De Chicago,
Obama est né en 1961, à une époque où la ségrégation raciale faisait loi au sud des États-Unis, où les militants des droits civiques étaient lynchés, où les chiens de la police et les lances à incendie étaient utilisés contre les enfants noirs. L’ascension d’Obama est emblématique des changements survenus depuis, même si le pays reste entaché d’un racisme odieux, qui place plus d’hommes noirs en prison qu’à l’université.
Quiconque combat le racisme ne pouvait pas être indifférent à la vue du Grant Park de Chicago, le soir de l’élection, où une foule « multiraciale » de 250 000 personnes s’était réunie afin d’écouter le discours de victoire d’Obama et de fêter la perspective du changement.

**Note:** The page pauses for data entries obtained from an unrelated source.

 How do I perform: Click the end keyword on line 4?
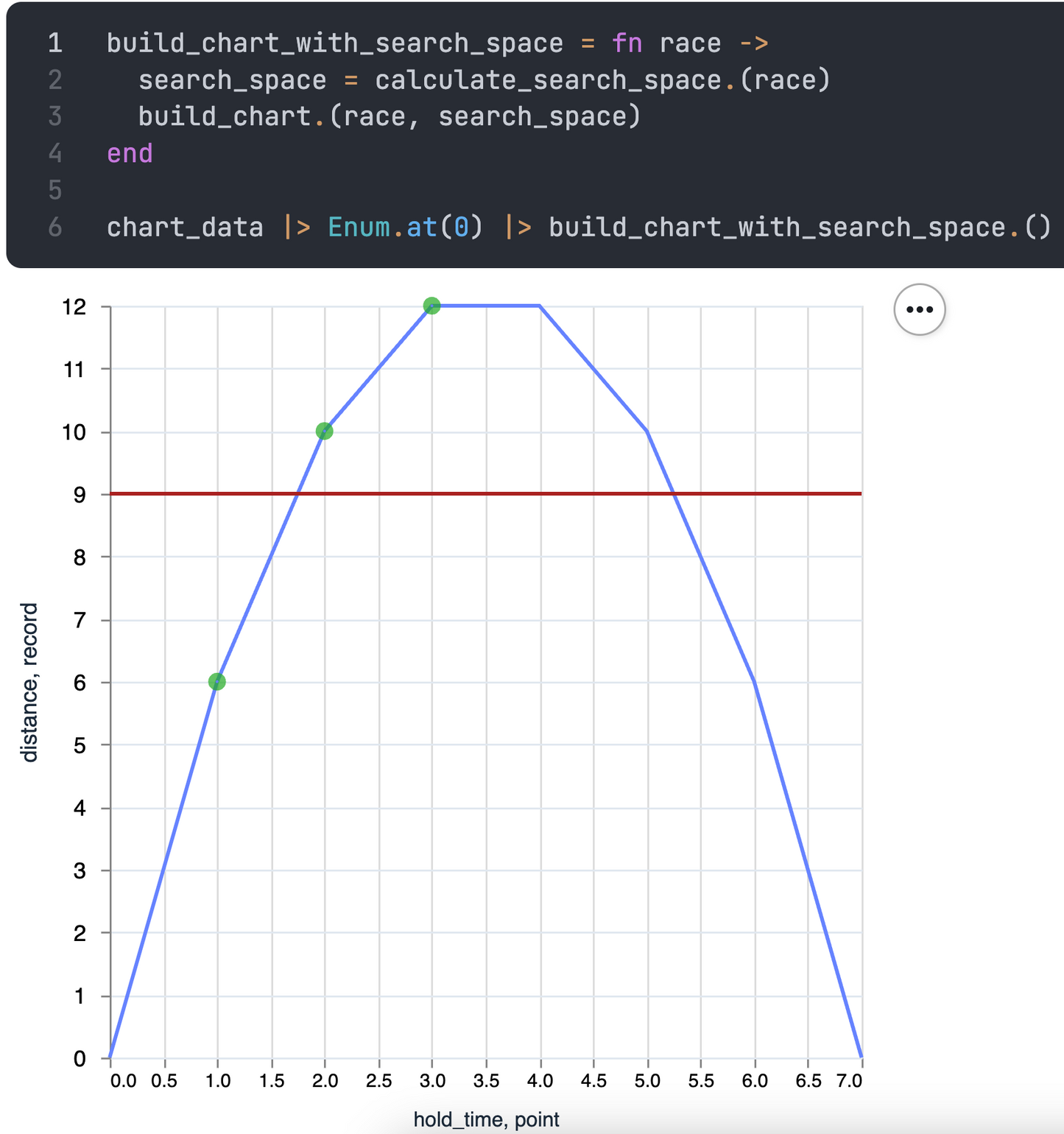[130, 154]
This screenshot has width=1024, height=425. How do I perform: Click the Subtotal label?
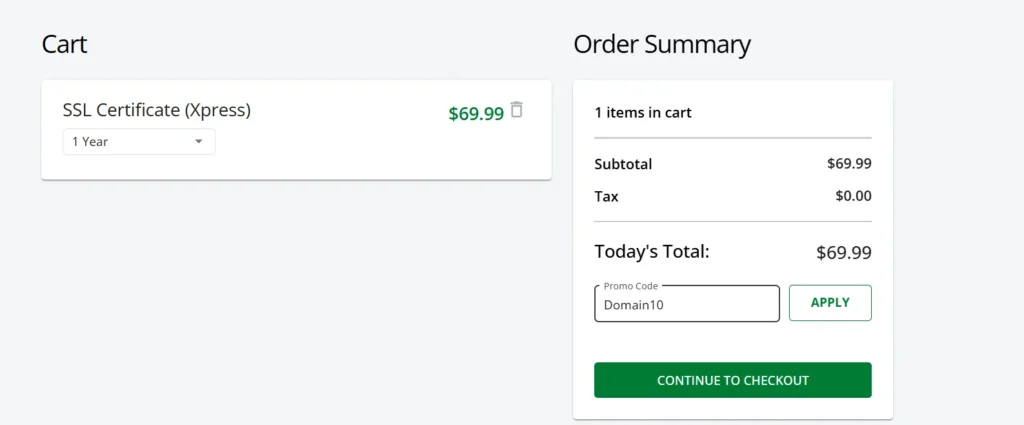click(x=623, y=164)
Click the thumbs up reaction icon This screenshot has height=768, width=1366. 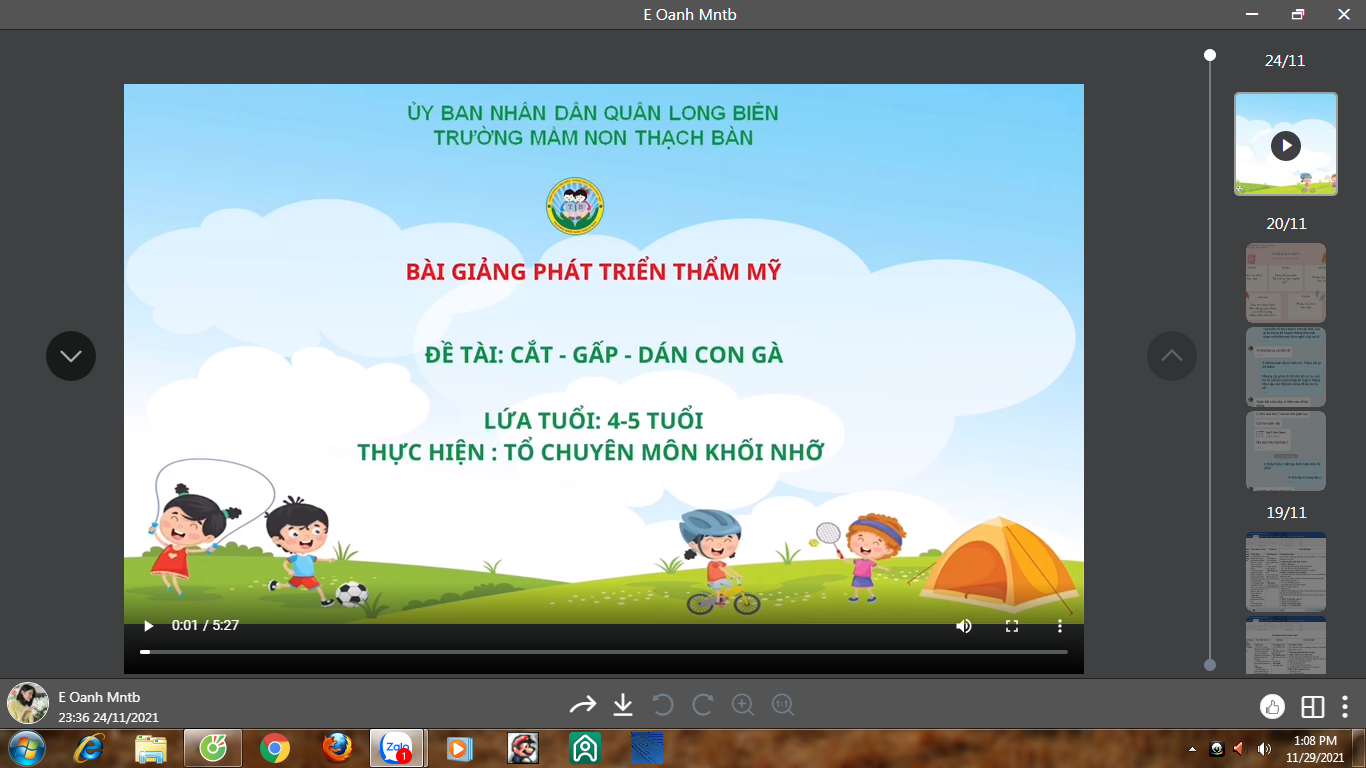click(x=1272, y=707)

Des familles entières étaient sorties l’écouter, des syndicalistes brandissaient des pancartes pro-Obama, de nombreux immigrés sans droit de vote ayant également fait le déplacement…
L’esprit de la soirée pouvait être perçu à travers ces groupes de jeunes Noirs et Blancs – la plupart n’ayant pas encore l’âge de voter – chantant « O-ba-ma ! O-ba-ma ! » sur Michigan avenue, la rue principale d’une des villes où la ségrégation est la plus forte aux États-Unis. Les jeunes ont massivement voté pour Obama, et ils sont impatients de dépasser le terrible héritage du racisme. « Qu’est-ce que cela veut dire, pour moi, d’avoir un président afro-américain ? Je ne trouve même pas de mots pour le dire », témoigne Darrel Washington, un enseignant noir en école élémentaire à Chicago.
Mais la question de l’impact de l’élection de Barack Obama sur le racisme aux États-Unis reste entière. Aujourd’hui, un adulte noir sur quinze est derrière les barreaux, et ce chiffre ne changera pas lors de la prise de fonction d’Obama, le 20 janvier prochain. Près de 40 ans après l’apogée du Mouvement pour les droits civiques, 34 % des travailleurs noirs sont au Smic, tout comme 41,8 % des travailleurs latino-américains. Quant au taux de chômage, de 6,5 % pour la population en général, il passe à 11,1 % pour les Afro-Américains. Deux tiers des jeunes Noirs âgés de 16 à 19 ans n’ont pas d’emploi.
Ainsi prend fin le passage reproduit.